Any and all help will be very much appreciated and if there is any additional information needed, please let me know. Also, if I did anything wrong in this post or could do more please let me know. I plan on using this site in the future and want to become an active member.


----------



## Tyree

Logisys PSU's are very poor quality making it a prime suspect.
Patriot RAM is not known for it's compatibility.
Do you have or can you borrow a known good PSU to try?


----------



## TheCushingkid

Yea I realized that their PSUs aren't very good after I purchased it. I will probably get a different one. Should I return it or keep it for some random uses? As for the RAM, what would you suggest instead? I would rather just keep the RAM I have but I will change if needed. I don't know if the RAM is the culprit in my situation. I'm a noob and am probably wrong but I didn't hear any beeps indicating bad RAM. I don't think anything booted in the first place. 
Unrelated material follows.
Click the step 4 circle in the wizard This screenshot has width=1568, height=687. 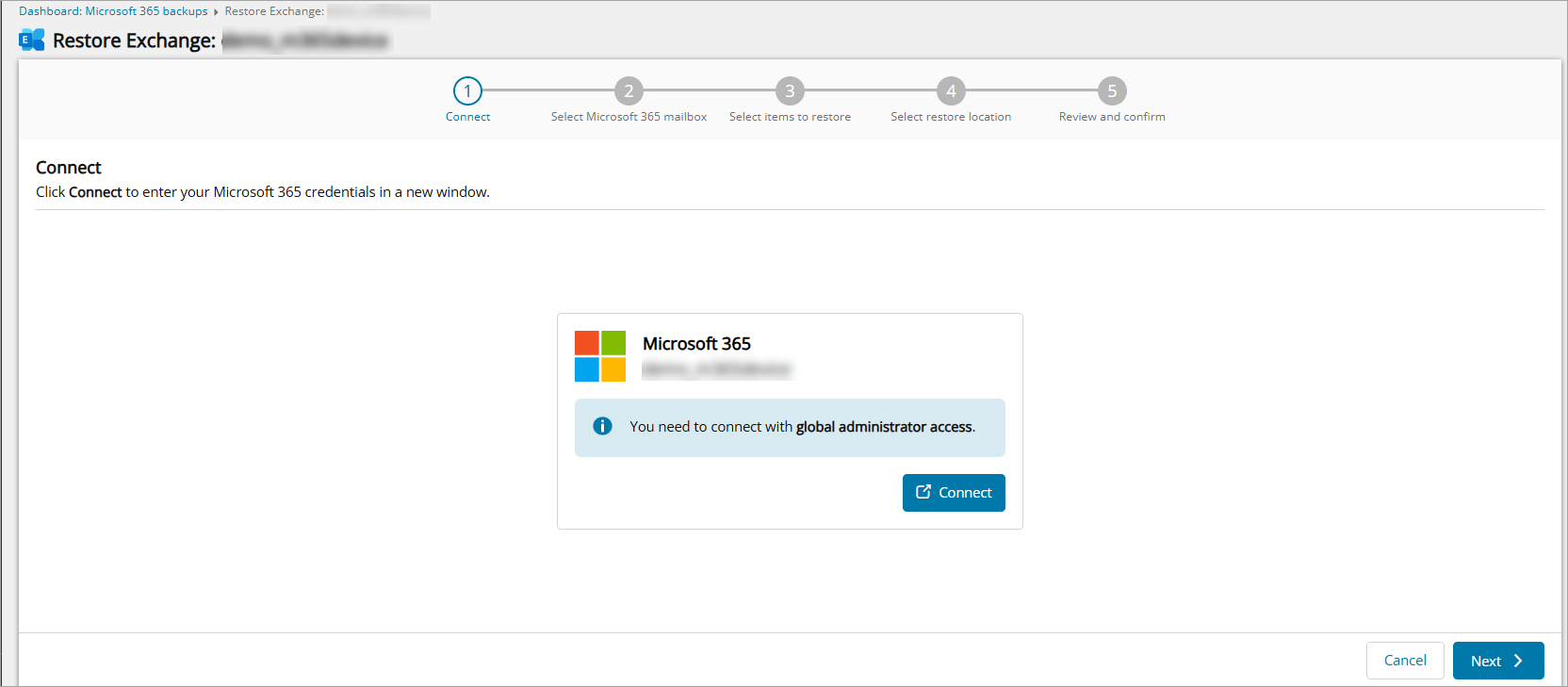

As for testing anything, this is my first build and I don't have any extra parts of anything or know of anyone that does have parts. I consider myself competent (but so do many other incompetent people) in computer hardware and realize compatibility between parts is often the problem. That said, I think the problem I have now (there could be more) is with the CPU and motherboard or PSU.


----------



## TheCushingkid

What are your thoughts on this PSU?

Newegg.com - OCZ ModXStream Pro 600W Modular High Performance Power Supply compatible with Intel Sandybridge Core i3 i5 i7 and AMD Phenom

As you can probably tell, I'm going for an economical build. Keeping the price at around $300 bucks.


----------



## Wrench97

Try using 1 stick of ram, make sure it's inserted fully in the slot and notch in the stick is aligned properly with the slot.

Without power to CPU all you are turning on are the fans, the CPU controls start up and shut down so not being able to turn off is normal.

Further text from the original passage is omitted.